_Fragmento del documento:_
La anécdota personal es intrascendente y no merecería detenerse en ella, pero el frustrado encuentro que ahora traigo a colación no creo que haya perdido vigencia alguna. Al contrario. Esos cuatro presidentes representan de algún modo una nueva estirpe de políticos a la vez ingenuos y valerosos, capaces aún de enseñar política tanto a los viejos ideólogos como a los nuevos conversos a la democracia laica. Y capaces también de devolver prestigio propiamente político a principios o actitudes tomadas hasta hace poco como meras "virtudes privadas" o testimoniales: el respeto a la verdad, la entereza moral, el compromiso personal en las propias convicciones, etcétera.
La política ha sido la religión del siglo XX, qué duda cabe -y la democracia está en camino de convertirse en su superstición-. No se trata de la democracia que recuerda aún el impulso ético e incluso religioso que está en el principio, sin ir más lejos, de la propia democracia americana. Pero sí de la que se pretendió puramente laica, secular o value free, y acabó dotando al Estado moderno de los tradicionales atributos, tretas y recursos de la divinidad.
El propio Havel, el más laico" de los presidentes convocados, reconocía hace poco que la democracia requiere un marco de creencias sobre el orden del universo que permita trascender el puro fetichismo de la política, para "recuperar el alma local y popular frente a las ideologías vacuamente universales", tal como ha propuesto Pasqual Maragall, el más haveliano de nuestros políticos. Es lo mismo que han subrayado también otros pensadores laicos, como J. Rawls o I. Kolakowski, al argumentar que sólo un orden o convención externa al orden político permite relativizar -luego, democratizar- este orden. No es ésta, claro está, una condición suficiente para la democracia, y todas las Inquisiciones, de Torquemada a Mao, son buena muestra de ello. Pero sí parece necesario algún dios o algún mito relativamente ajeno al orden establecido (o por establecer) para que este orden no venga a constituirse en aquel Leviatán absoluto que, desde Hegel, pretendió encarnar nada menos el derecho y la moral para acabar, de hecho, monopolizando el fraude y la corrupción.
Curiosamente, es ésta una perversión que parecen haber percibido antes los movimientos populares o testimoniales que el orden político establecido al que se enfrentan. Hoy estos movimientos no piden ya la revolución ni la luna de Valencia: piden simplemente que el propio Estado cumpla sus compromisos formales y legales. Los orígenes o convicciones de estos movimientos pueden ser, como en el FIS, mesiánicos o carismáticos, pero sus demandas son cada vez más jurídicas y pragmáticas. Que el Estado deje de delinquir y empiece por cumplir la letra de su propia Constitución: esto es lo que reclaman grupos tan distintos como los zapatistas en Chiapas, los marineros de Burela o los miembros de lavalás partidarios de Aristide. Que deje de financiar ilegalmente a los partidos en el poder, de hacer trampas tanto en las elecciones como en el uso de fondos públicos, de trapichear con sus compromisos internacionales, de subvencionar malhechores de los GAL o de bombardear embarcaciones como el Rainbow Warrior.
La gente pidiendo tan sólo que se cumplan las leyes, y los Estados o Gobiernos haciendo trampas y tratando de usarlas en beneficio propio: parece que la inversión de papeles no podía ser más absoluta. Y que la tarea más urgente hoy es desmitificar y desarticular esos dioses o demiurgos políticos que pretendieron sintetizar la legalización burocrática y la carismática: una operación que habrá que llevarse a cabo al grito, una vez más, revolucionario de "¡Dioses, fuera!".

Entradas de la colección:

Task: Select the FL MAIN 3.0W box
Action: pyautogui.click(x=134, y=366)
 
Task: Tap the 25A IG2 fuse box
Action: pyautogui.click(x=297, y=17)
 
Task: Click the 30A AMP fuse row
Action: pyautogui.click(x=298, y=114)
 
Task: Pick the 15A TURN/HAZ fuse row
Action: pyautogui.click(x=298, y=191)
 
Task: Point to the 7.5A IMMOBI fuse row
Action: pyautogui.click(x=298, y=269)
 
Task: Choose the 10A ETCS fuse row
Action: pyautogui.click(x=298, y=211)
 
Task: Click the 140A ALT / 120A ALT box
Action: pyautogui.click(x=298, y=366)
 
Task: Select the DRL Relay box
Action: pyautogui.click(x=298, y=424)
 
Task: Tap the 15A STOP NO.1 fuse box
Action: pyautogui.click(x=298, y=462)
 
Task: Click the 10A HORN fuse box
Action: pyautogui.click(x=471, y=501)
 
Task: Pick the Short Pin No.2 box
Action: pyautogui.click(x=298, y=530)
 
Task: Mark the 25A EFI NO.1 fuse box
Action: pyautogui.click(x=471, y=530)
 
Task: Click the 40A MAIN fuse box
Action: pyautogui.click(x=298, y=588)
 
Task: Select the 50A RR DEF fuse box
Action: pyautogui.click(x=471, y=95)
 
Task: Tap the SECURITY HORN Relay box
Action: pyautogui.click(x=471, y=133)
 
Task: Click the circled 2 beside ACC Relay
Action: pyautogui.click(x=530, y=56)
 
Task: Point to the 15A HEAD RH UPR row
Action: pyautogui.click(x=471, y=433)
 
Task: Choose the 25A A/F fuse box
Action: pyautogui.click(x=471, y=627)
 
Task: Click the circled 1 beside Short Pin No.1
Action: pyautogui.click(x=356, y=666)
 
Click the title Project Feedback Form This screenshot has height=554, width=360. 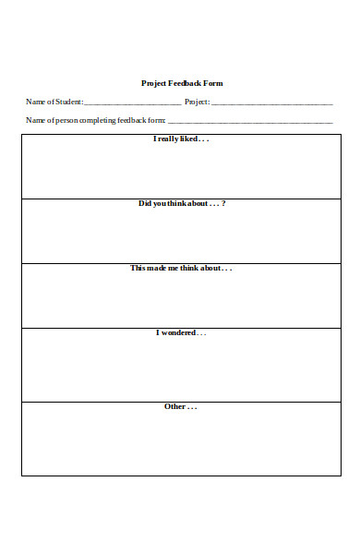(182, 83)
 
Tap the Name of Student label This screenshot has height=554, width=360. (54, 102)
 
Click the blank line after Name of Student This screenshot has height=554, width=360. (132, 102)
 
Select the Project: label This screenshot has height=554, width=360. (198, 102)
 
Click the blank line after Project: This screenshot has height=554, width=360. (272, 102)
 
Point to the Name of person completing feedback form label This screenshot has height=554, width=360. (96, 120)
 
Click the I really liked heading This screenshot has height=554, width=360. (181, 139)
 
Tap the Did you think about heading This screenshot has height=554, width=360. (181, 203)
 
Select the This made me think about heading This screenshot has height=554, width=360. (181, 268)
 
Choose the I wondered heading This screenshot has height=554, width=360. (181, 332)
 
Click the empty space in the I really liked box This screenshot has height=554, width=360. (181, 171)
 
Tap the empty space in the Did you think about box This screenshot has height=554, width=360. (181, 235)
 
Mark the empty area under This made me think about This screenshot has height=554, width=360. (181, 300)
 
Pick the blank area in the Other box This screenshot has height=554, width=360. (181, 443)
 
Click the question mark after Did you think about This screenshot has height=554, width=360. (223, 203)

_Trabajo requerido:_
**A)** En el fragmento sobre política y democracia, ¿qué grupos reclaman que el Estado cumpla la letra de su propia Constitución?
**B)** Reproduce sin cambios el pasaje del fragmento sobre política y democracia que empieza en "La política ha" y termina en "de la divinidad.".

_Respuestas a las tareas:_
**A)** Los zapatistas en Chiapas, los marineros de Burela y los miembros de lavalás partidarios de Aristide.

**B)**
La política ha sido la religión del siglo XX, qué duda cabe -y la democracia está en camino de convertirse en su superstición-. No se trata de la democracia que recuerda aún el impulso ético e incluso religioso que está en el principio, sin ir más lejos, de la propia democracia americana. Pero sí de la que se pretendió puramente laica, secular o value free, y acabó dotando al Estado moderno de los tradicionales atributos, tretas y recursos de la divinidad.